In this respect it is important to separate the business and technical aspects of service orientation. Services should make minimal assumptions in the technical realm, for example about location (may vary from same machine to outsourced on other side of the world over time), communication protocol (HTTP, DCOM, MSMQ/MQSeries, RMI, IIOP), message format (XML, binary XML), and many other aspects that are policy to be determined and optimised by administrators/operators rather than developers.

If IT services (provided by machines) are to mirror business services (provided by people), the dependencies between services will mirror dependencies between people. People must collaborate because they are not able (lack of capability) or allowed (lack of authorisation) to do everything that they are expected to do by themselves. For the same reason services must collaborate to perform the task they are expected to do. If a service would try to do everything, you end up with the monoliths and application silos that we are slowly trying to get rid of!

The Nerd, The Suit and the Fortune Teller

I am currently being entertained by the nerd (Clemens Vasters), the suit (Rafal Lukawiecki) and the fortune teller (Pat Helland) on the last day of TechEd Europe. Fortune teller is reconciling nerd and suit by promoting service orientation as the thing that will bring business and IT together. Services represent aspects of the business, that decouple concerns at the technical level in line with how they have been separated at the business level.

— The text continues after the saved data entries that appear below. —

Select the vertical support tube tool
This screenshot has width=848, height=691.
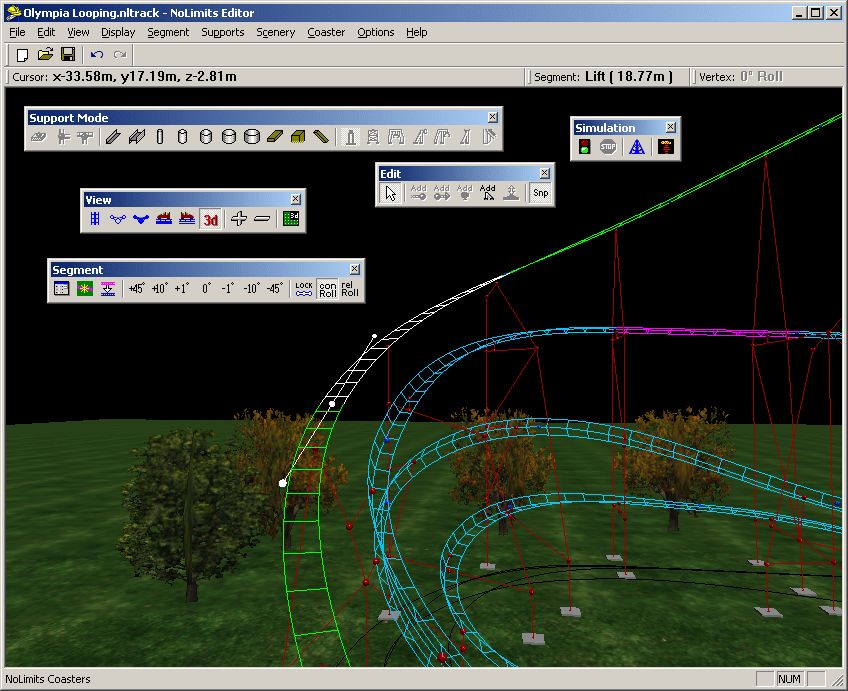pyautogui.click(x=159, y=137)
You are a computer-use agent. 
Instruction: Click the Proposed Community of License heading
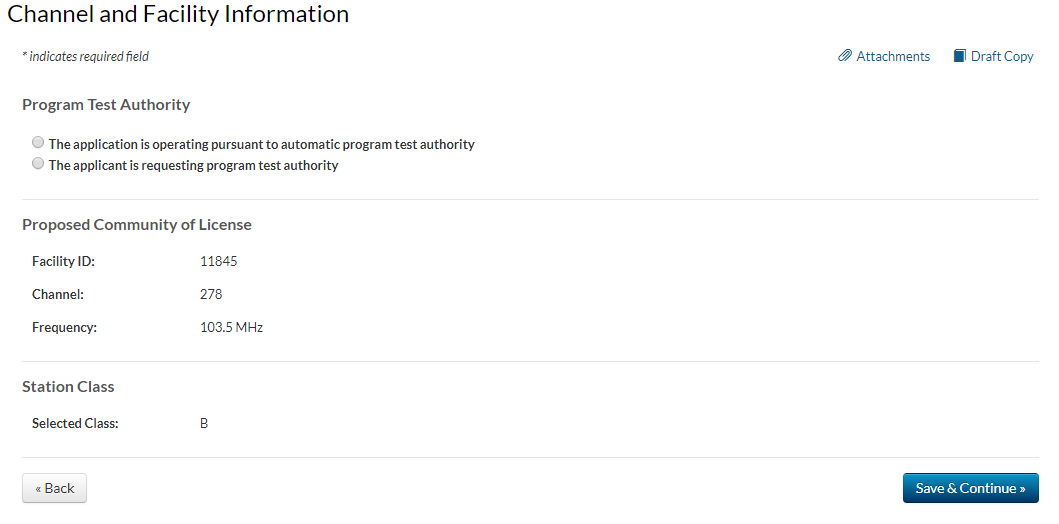tap(137, 224)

The question that fortune teller has not answered is HOW we will decompose the business into maximally independent aspects? What are the rules of thumb to be used when analysing the business? During this conference there are some (Steve Cook, Pat Helland) who hint to people/business actors, their commitments to each other and conversations to reach these commitments as first-order concepts needed to start understanding (and model) business and the automated services that support the business. This is very much in line with my thinking, which has strongly been influenced by DEMO.

My advise would be to first determining the roles that are played by people in a business (using communication patterns). As a next step you can define a (candidate) service for each of the identified roles. Each service performs activities that are the responsibility of the people in this role but can be delegated to software.